What are Muscle Knots?

When attending the clinic for treatment, your chiropractor may have dug their thumbs into painful points within your muscles. This is not because we are sadists; the painful points are called trigger points or knots, and it’s important to release these knots as part of your treatment.

So what are trigger points?
A trigger point is a small muscle contraction within a taut band of muscle that can be felt as a small nodule/knot up to the size of a pea. Blood flow to the knot is restricted due to the tight muscle fibres, therefore resulting in the build-up of waist products (lactic acid) which in turn causes nerve irritation and pain. They can exist in almost every muscle within the body. Trigger points are described as active or latent. Active trigger points cause pain locally or refer pain to another location without any pressure on them. Latent trigger points do not yet cause localised or referred pain but may do so when pressure is applied.

What causes trigger points?
Trigger points commonly form when a muscle is under excessive strain or chronic overload used to maintain posture because of poor sitting, working or sleeping habits, or by repetitive work tasks.

Why should we get rid of trigger points?
As well as causing pain, trigger points affect the way muscles function; causing tightness, weakness and restricting the muscles range of motion. The tight muscle can pull on tendons and ligaments associated with the muscle and cause pain deep within a joint where there are no muscles.
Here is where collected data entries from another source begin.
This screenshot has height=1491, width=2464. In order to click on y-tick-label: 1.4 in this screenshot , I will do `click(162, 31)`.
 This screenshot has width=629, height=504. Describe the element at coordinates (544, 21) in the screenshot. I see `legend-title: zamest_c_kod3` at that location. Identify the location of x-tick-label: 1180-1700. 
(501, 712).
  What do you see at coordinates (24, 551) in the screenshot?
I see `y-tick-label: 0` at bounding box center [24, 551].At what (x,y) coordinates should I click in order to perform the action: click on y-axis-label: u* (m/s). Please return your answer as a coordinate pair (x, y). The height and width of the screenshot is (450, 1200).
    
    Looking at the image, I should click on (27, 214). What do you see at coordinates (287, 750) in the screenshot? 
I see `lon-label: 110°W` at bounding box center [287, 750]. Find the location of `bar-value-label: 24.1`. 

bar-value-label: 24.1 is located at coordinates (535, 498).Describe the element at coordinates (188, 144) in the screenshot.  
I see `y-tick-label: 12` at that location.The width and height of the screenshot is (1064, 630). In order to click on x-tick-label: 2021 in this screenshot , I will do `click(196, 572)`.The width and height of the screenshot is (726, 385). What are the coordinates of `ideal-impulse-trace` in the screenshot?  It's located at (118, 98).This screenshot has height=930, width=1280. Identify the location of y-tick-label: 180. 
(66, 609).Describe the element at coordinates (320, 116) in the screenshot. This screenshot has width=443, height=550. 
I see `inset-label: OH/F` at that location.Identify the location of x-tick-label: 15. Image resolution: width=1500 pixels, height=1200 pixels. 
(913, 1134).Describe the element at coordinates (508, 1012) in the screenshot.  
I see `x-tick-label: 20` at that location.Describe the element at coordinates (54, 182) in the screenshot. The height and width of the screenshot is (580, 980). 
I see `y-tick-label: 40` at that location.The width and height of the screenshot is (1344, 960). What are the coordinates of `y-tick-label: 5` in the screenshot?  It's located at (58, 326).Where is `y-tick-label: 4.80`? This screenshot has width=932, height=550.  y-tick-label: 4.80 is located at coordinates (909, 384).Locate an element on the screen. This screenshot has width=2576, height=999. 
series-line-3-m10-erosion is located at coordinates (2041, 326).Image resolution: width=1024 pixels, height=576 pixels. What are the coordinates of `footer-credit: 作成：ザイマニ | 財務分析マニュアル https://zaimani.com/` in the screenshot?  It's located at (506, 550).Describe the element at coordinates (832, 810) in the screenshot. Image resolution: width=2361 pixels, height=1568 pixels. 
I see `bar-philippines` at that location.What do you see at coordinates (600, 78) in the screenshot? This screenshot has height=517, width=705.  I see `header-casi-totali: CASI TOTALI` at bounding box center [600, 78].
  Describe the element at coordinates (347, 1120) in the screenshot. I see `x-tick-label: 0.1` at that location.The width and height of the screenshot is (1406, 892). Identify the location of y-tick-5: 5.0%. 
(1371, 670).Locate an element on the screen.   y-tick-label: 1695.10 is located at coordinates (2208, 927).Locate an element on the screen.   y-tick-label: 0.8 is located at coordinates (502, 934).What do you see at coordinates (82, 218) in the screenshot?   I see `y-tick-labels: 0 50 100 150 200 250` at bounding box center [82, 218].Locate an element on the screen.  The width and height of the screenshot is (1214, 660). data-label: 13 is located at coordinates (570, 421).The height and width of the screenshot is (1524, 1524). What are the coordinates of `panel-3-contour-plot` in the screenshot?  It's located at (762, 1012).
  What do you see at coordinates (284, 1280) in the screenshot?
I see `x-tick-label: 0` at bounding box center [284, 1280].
How to get rid of trigger points.
Given a trigger point is a small muscle contraction; one way to release the trigger point is to stretch the affected muscle. Pressure on the trigger point helps to remove waist products generated by the contracted muscle fibre allowing the knot to release. Dry needling (the insertion of an acupuncture needle into the trigger point) can also help release the knot. Dry needling is thought to work by disrupting a reflex arc of contracted tissue as well as stimulating biochemical changes to allow improved blood flow and healing to the area.